You always know what your getting with these as its a CM108 and they can not hide that as its not in a case.

For no solder jobs starting with cheap but cardioid (unidirectional) cardioid means heart shape and the bottom of the heart is the front of the pickup pattern.
So very cheap not that sensitive as it works backwards as a theoretical no loss mic has a sensitivity of 0db

-52dB ± 2dB 3.5mm TRS (tip ring sleve) 3 pole 3.5mm jack plug (phones are 4 and the contacts are in a diff place, you can get convertors but hey)

The sensitivity on this looks really great but it a TRRS 4 pole that is for a phone as an example

But you can get adapters make sure it says for microphone as the tip & ring are stereo out

It does get quite confusing as often labelled wrong and often ignore the description and go off what you are looking at.

To the Boya I use

Or what looks the same unbranded but they are half mics and bigger than lavalieres where the mount is the camera type which for me works well as have a mini desk tripod.

Or you can go full DiY and get a preamp

Make a 3.5mm lead and connect to a usb sound card

Electrets you can buy from me as it will save you buying x25 but for price and sensitivity + SNR they seem to be the best and you can try to see if you can get elsewhere but seems quite hardwork so why I bunged a few up on ebay.

Its just 2 wires to the preamp board and no more components

Light · May 12, 2021, 3:30am

Thank you, this gives me a bunch of stuff to try. I will hopefully report back after I’ve had a chance to try some of this stuff.

rolyan_trauts · May 12, 2021, 5:33pm

The White ID 1b3f:2008 Generalplus Technology Inc. seem to have the best hardware AGC and gain over any and should say they are worth a punt as even if you get a wrong one they are very cheap and its not a major dent to source elsewhere.

Should say I often scour ebay abd aliexpress but PiHut should guarantee its the correct type.

Light · May 12, 2021, 5:54pm

Yeah, I think I located the same one over at Adafruit here in the States.

rolyan_trauts · May 12, 2021, 6:19pm

If lsusb reports 1b3f:2008 Generalplus Technology that is the one they are not quietest but the range of the AGC is really good and negates the need for a preamp.
The CM108 prob gives a cleaner signal but the lower levels make a preamp module preferential for far field but they do add an extra step that allows you to get more gain a bit more cleanly.
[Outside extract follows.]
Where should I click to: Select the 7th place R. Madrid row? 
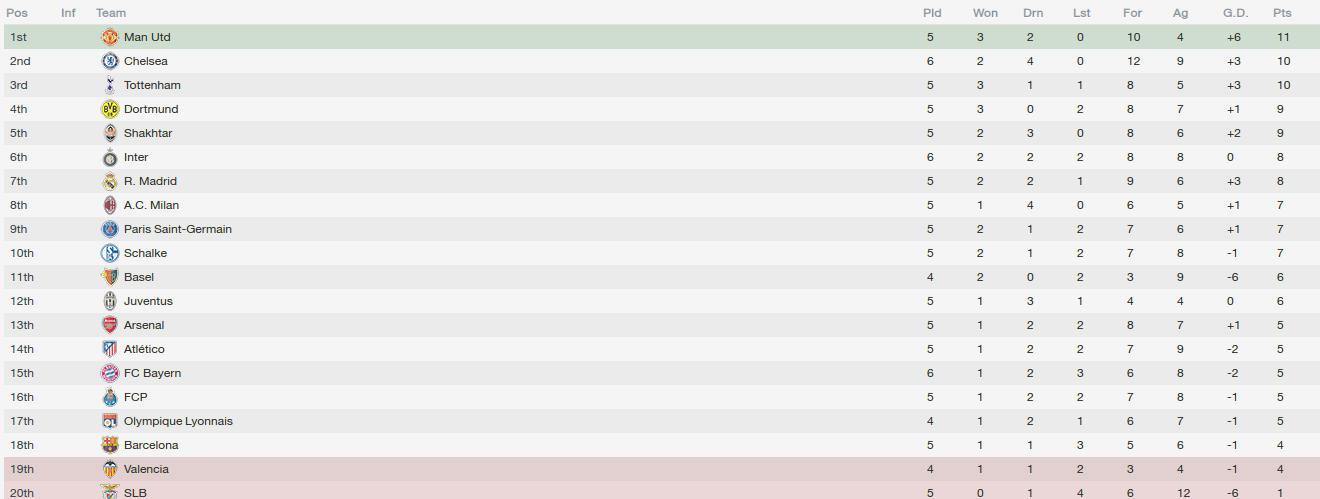tap(660, 181)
If you want a cheap hub then my 1st buy worked out really well but stay clear of these.

I thought hey that is just like the 1st one but also with a header array of all the usb pins which is handy but for some reason seem to disconnect and freeze on the Pi3A+ I have tested on.
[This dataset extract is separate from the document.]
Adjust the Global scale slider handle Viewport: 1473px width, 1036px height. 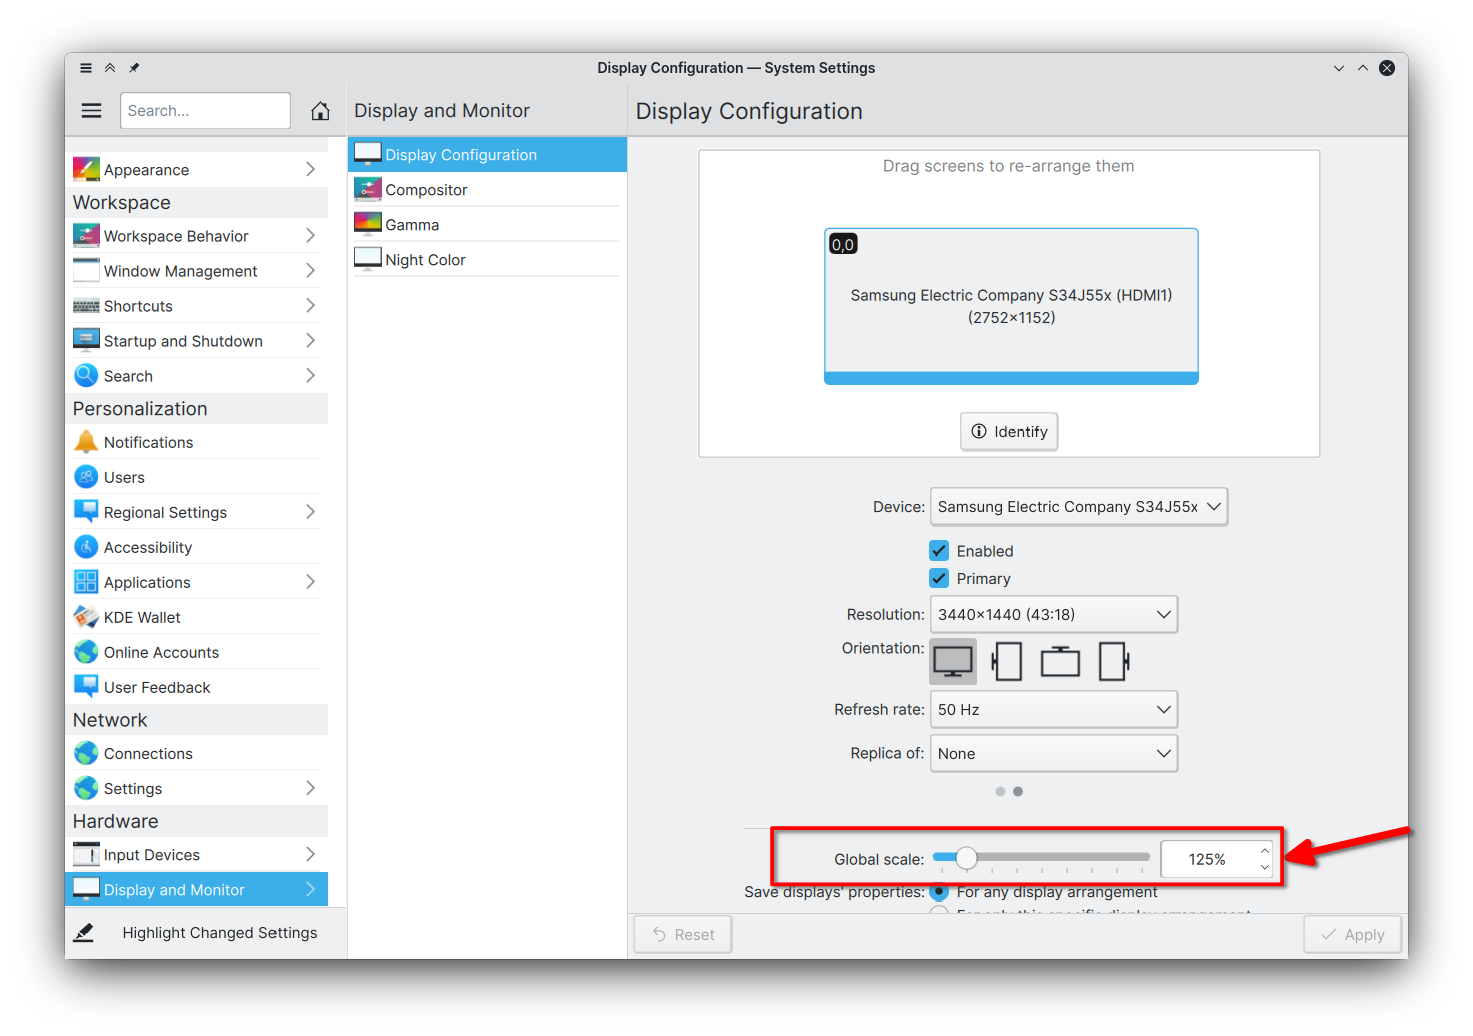pos(966,857)
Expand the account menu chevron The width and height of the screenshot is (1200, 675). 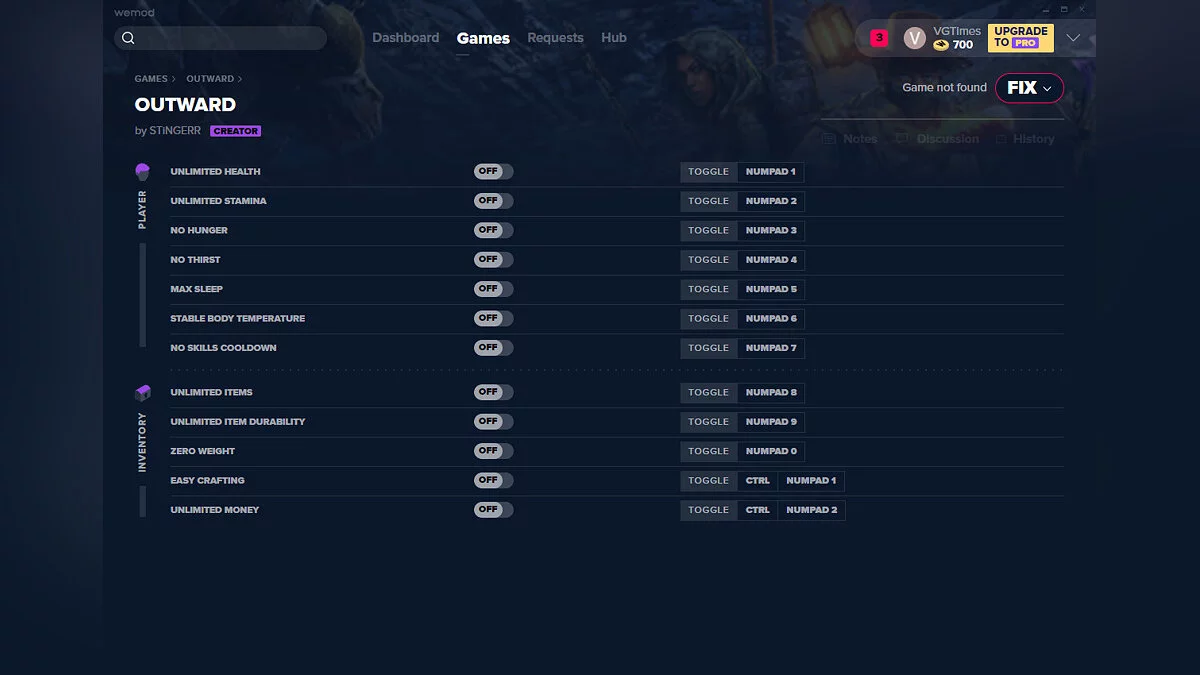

Really cheap though and seem to work well which was my 1st buy of a cheap ‘board’ hub.
So blue seems OK and purple maybe stay clear but like all these modules they do seem to vary and maybe I was just unlucky.

Light · May 12, 2021, 7:03pm

Yeah, I plan to check when they arrive.

rolyan_trauts · May 21, 2021, 4:30am

PS I gave a bum steer as not a fan of the respeaker USB so my memory is foggy at best.
Its not a beamformer that has to be applied by software its just AEC + AGC.

Light · May 21, 2021, 11:11pm

No worries. I just received the USB soundcard and electret microphone breakout board, but haven’t had a chance to test either of them.

rolyan_trauts · May 22, 2021, 8:40am

Just to plug in with no DiY I did check out one of these and very similar results to my boya but much smaller and cheaper.

Light · May 28, 2021, 6:29pm

Nice, that looks like a pretty convenient option. My friend is helping me assemble the microphone breakout board now, but I may consider something like this if we run into problems.

rolyan_trauts · May 28, 2021, 6:33pm

If you have the max9814 run the gain with the jumper at low or medium at most high is definitely over optimistic and noisy.
I use the gnd from the 3.5mm jack and then 5v to board 5v.
Electret -+ just needs to go to -+ on the input and that should be your lot.

But yeah if you run into trouble the above will just plugin has a little mini gooseneck and actually is hard to tell the difference to my £20 Boya.

Light · May 31, 2021, 2:57am

Okay, thanks. My friend and I usually only meet once a week, so perhaps we will get to try it soon.